I cannot compile that, the compiler throws countless errors, I was looking for other solutions for fast string encryption and found out about this little toy https://www.stringencrypt.com (wasn't hard, 1st result in Google for string encryption keyword).

This is how it works:

  1. You enter the label name say sString
  2. You enter the string contents
  3. You click Encrypt
  4. It takes the string and encrypts it
  5. It generates decryption source code in C++ (many other language are supported)
  6. You paste this snippet in your code

Example string "StackOverflow is awesome!", the output code (every single time it generates slightly different code).
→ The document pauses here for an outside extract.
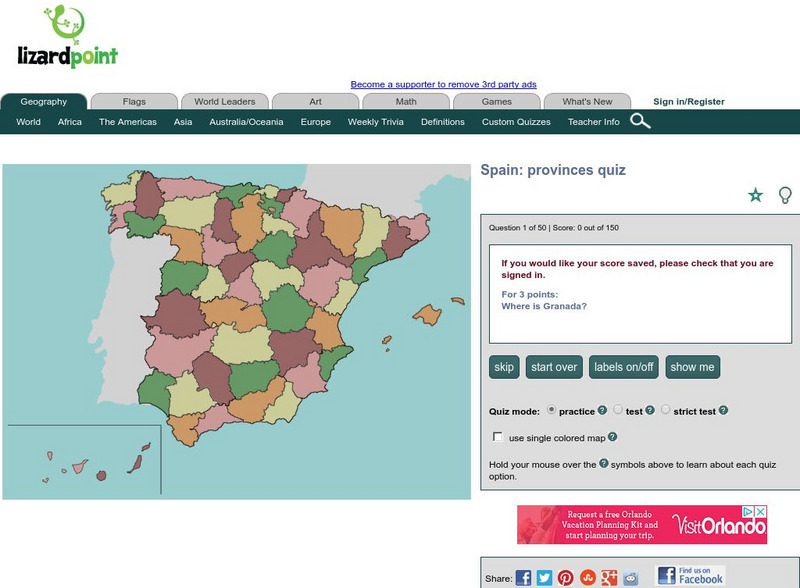Screen dimensions: 800x588
Task: Share quiz via Twitter icon
Action: [x=544, y=578]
It supports both ANSI (char) and UNICODE (wchar_t) type strings

ANSI output:

// encrypted with https://www.stringencrypt.com (v1.1.0) [C/C++]
// sString = "StackOverflow is awesome!"
unsigned char sString[26] = { 0xE3, 0x84, 0x2D, 0x08, 0xDF, 0x6E, 0x0B, 0x87,
                              0x51, 0xCF, 0xA2, 0x07, 0xDE, 0xCF, 0xBF, 0x73,
                              0x1C, 0xFC, 0xA7, 0x32, 0x7D, 0x64, 0xCE, 0xBD,
                              0x25, 0xD8 };

for (unsigned int bIFLw = 0, YivfL = 0; bIFLw < 26; bIFLw++)
{
        YivfL = sString[bIFLw];
        YivfL -= bIFLw;
        YivfL = ~YivfL;
        YivfL = (((YivfL & 0xFF) >> 7) | (YivfL << 1)) & 0xFF;
        YivfL ++;
        YivfL ^= 0x67;
        YivfL = (((YivfL & 0xFF) >> 6) | (YivfL << 2)) & 0xFF;
        YivfL += bIFLw;
        YivfL += 0x0F;
        YivfL = ((YivfL << 4) | ( (YivfL & 0xFF) >> 4)) & 0xFF;
        YivfL ^= 0xDA;
        YivfL += bIFLw;
        YivfL ++;
        sString[bIFLw] = YivfL;
}

printf(sString);

UNICODE output:

// encrypted with https://www.stringencrypt.com (v1.1.0) [C/C++]
// sString = "StackOverflow is awesome!"
wchar_t sString[26] = { 0x13A6, 0xA326, 0x9AA6, 0x5AA5, 0xEBA7, 0x9EA7, 0x6F27, 0x55A6,
                        0xEB24, 0xD624, 0x9824, 0x58A3, 0x19A5, 0xBD25, 0x62A5, 0x56A4,
                        0xFC2A, 0xC9AA, 0x93AA, 0x49A9, 0xDFAB, 0x9EAB, 0x9CAB, 0x45AA,
                        0x23CE, 0x614F };

for (unsigned int JCBjr = 0, XNEPI = 0; JCBjr < 26; JCBjr++)
{
        XNEPI = sString[JCBjr];
        XNEPI -= 0x5D75;
        XNEPI = (((XNEPI & 0xFFFF) >> 14) | (XNEPI << 2)) & 0xFFFF;
        XNEPI = ~XNEPI;
        XNEPI -= 0xA6E5;
        XNEPI ^= JCBjr;
        XNEPI = (((XNEPI & 0xFFFF) >> 10) | (XNEPI << 6)) & 0xFFFF;
        XNEPI --;
        XNEPI ^= 0x9536;
        XNEPI += JCBjr;
        XNEPI = ((XNEPI << 1) | ( (XNEPI & 0xFFFF) >> 15)) & 0xFFFF;
        sString[JCBjr] = XNEPI;
}

wprintf(sString);

Now I know it might not be the perfect solution, but it works for me and my compiler.

1

I think you have to do something like what is done when using gettext (i18n) :

  • use a macro like your CRYPT.
  • use a parser that will crypt string when it finds CRYPT.
  • write a function that decrypt, called by your macro.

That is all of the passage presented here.